**WORK TO BE COMPLETED**
In the entries below, tally the lines that contain the string "agent", then state that number alone.

**ENTRIES SHOWN**
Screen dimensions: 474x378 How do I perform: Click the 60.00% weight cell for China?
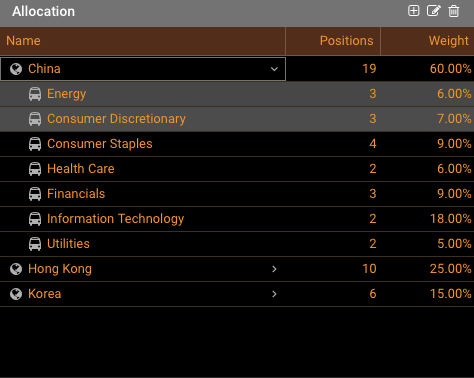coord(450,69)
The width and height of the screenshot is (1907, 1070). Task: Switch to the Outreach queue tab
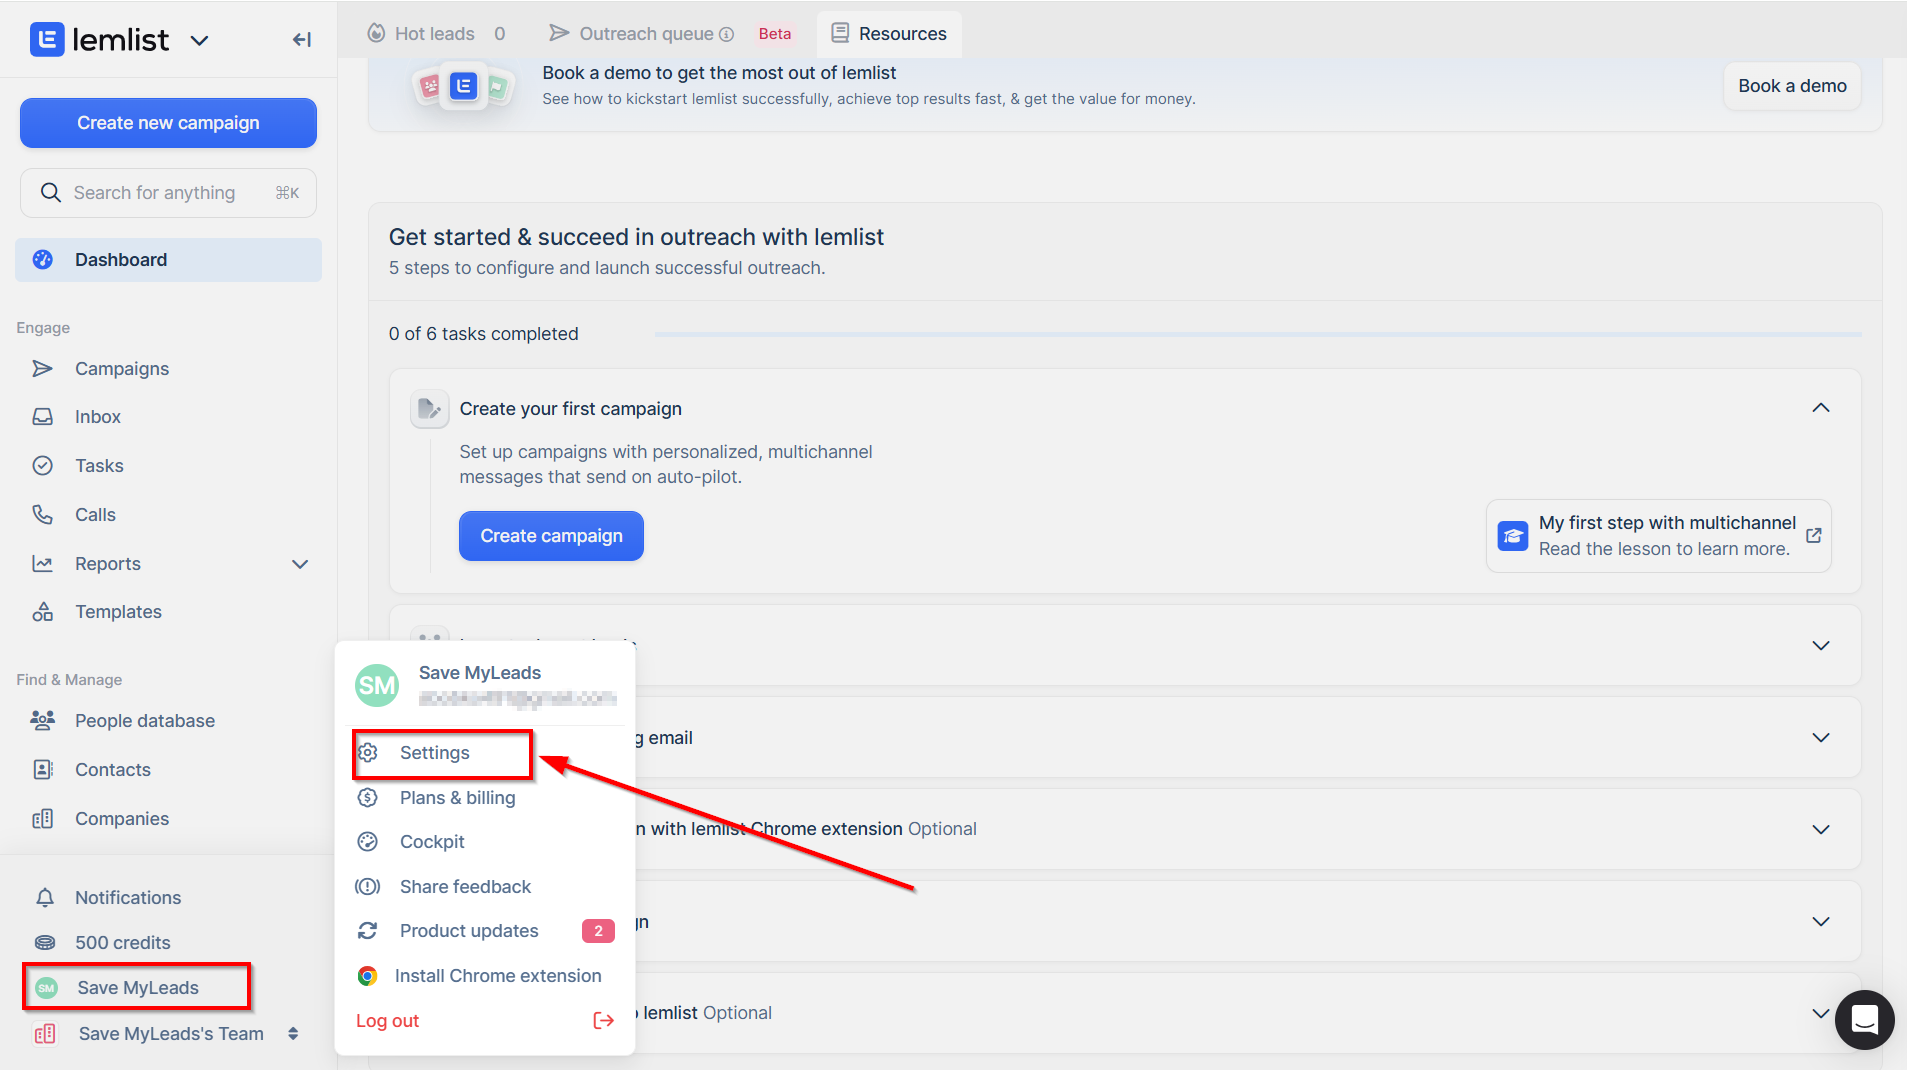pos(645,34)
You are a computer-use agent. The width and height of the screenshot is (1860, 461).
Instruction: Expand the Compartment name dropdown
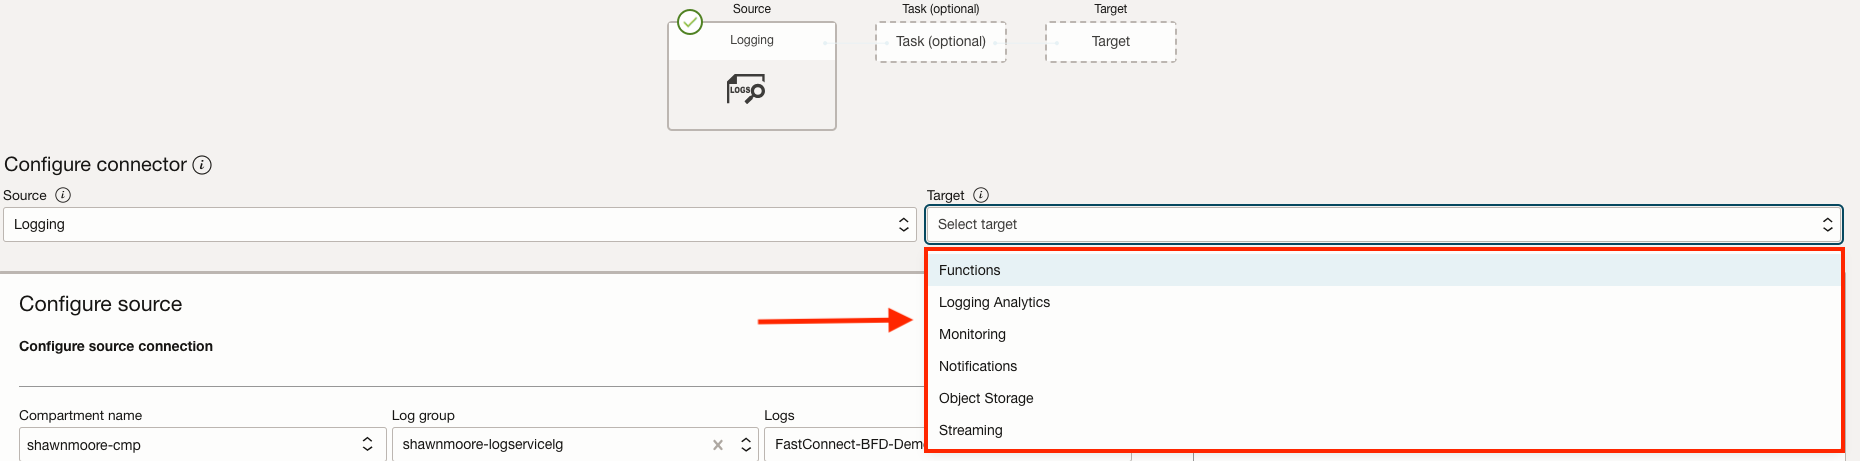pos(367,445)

* * *

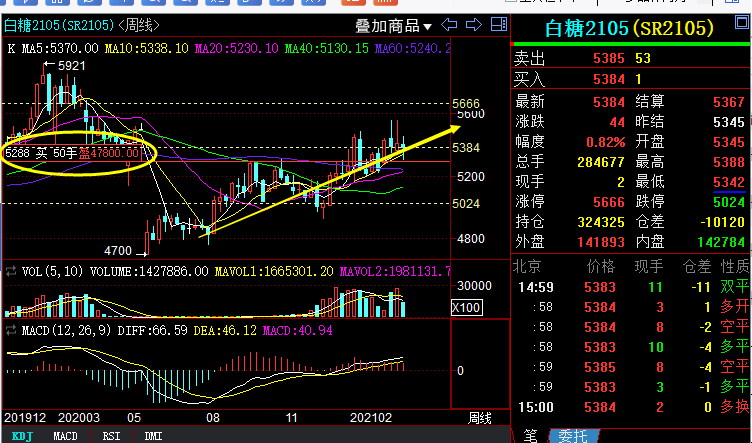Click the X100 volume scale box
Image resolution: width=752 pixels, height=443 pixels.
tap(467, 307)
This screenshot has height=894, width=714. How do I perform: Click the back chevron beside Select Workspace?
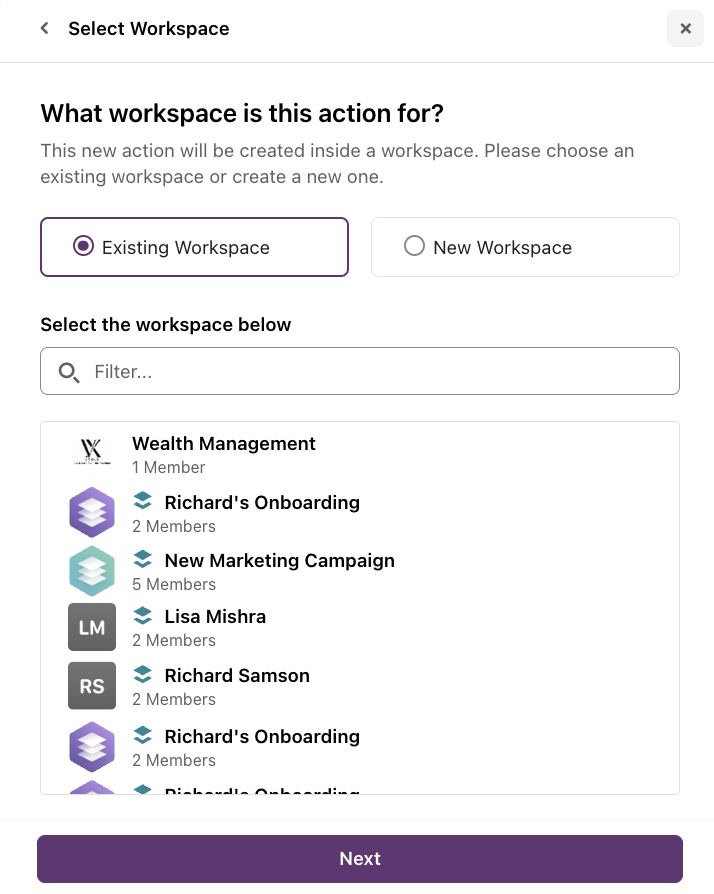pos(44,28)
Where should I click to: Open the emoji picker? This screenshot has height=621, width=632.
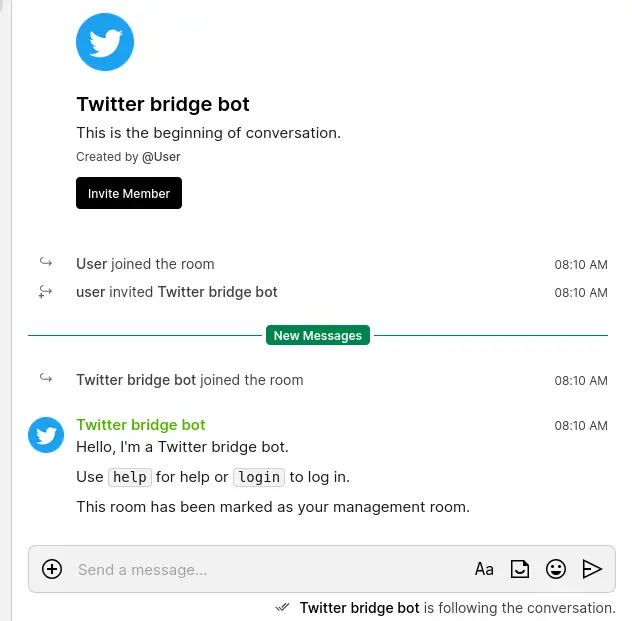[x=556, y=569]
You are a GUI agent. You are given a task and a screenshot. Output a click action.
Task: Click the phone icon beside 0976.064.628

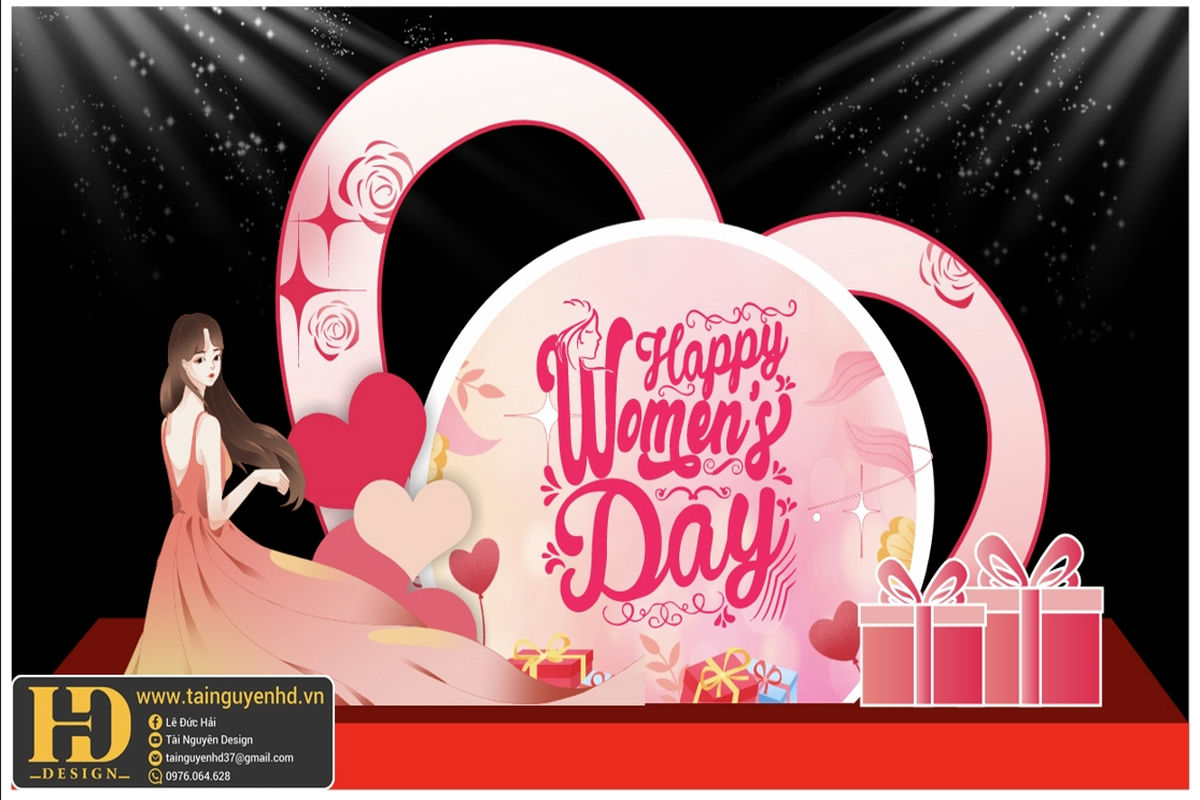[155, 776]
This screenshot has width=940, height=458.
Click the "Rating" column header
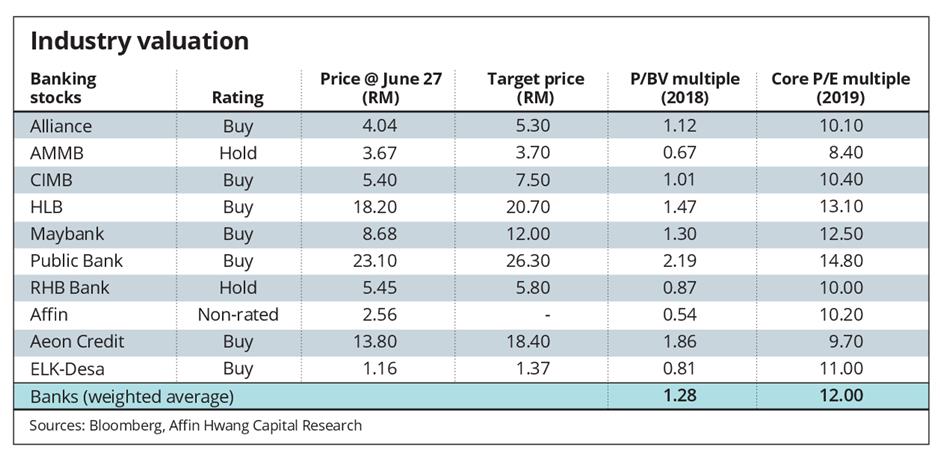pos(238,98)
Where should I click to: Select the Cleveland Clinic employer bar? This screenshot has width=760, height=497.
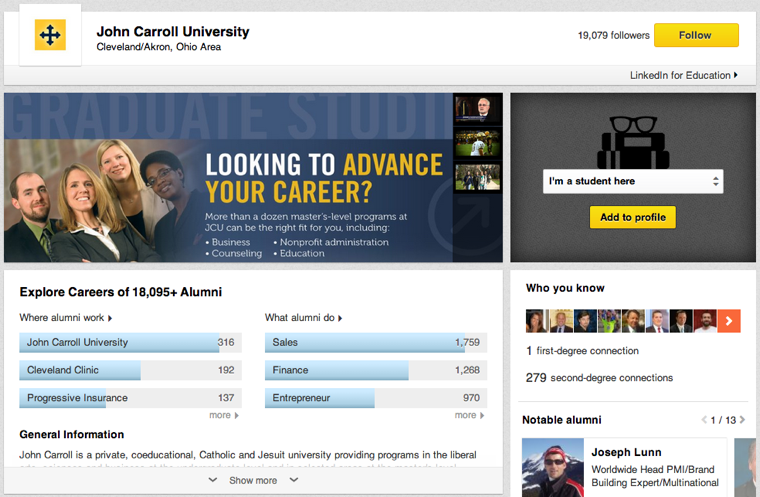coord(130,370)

--

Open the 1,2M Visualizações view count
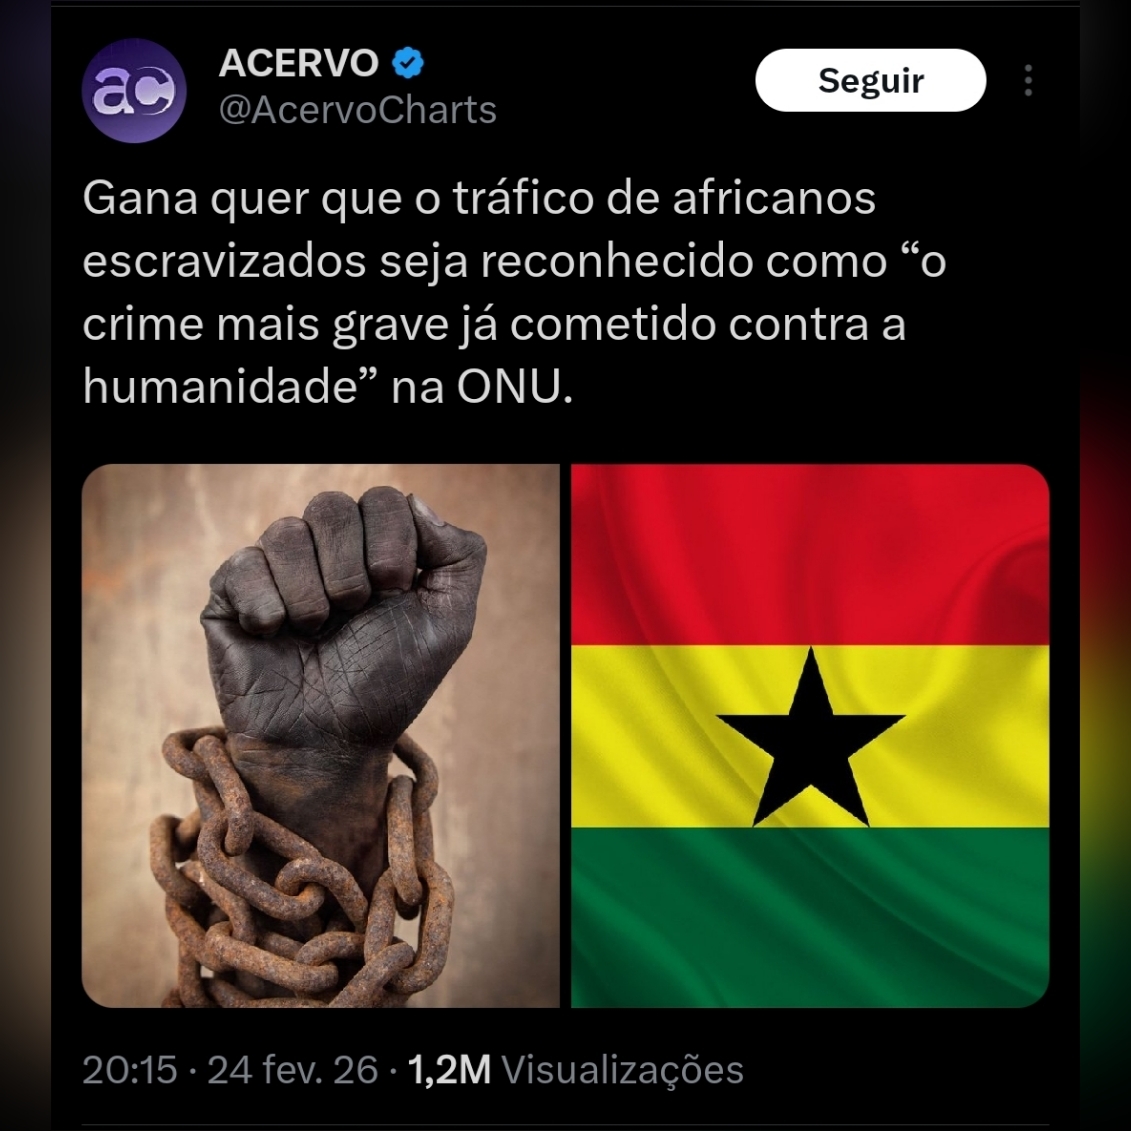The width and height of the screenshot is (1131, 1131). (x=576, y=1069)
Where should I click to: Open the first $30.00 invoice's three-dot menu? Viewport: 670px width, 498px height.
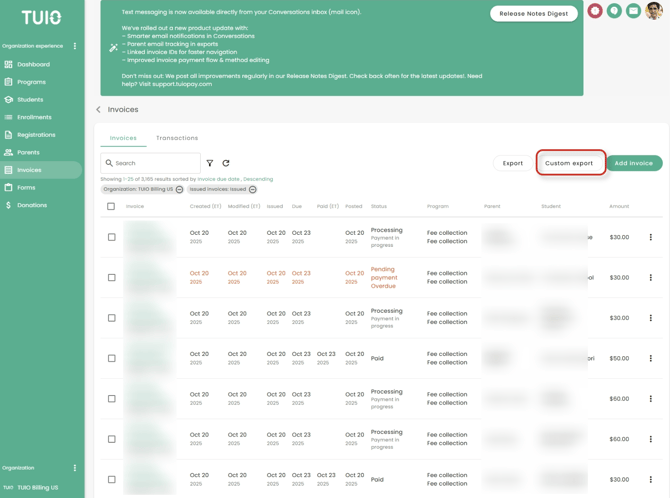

**ANSWER SPACE**
2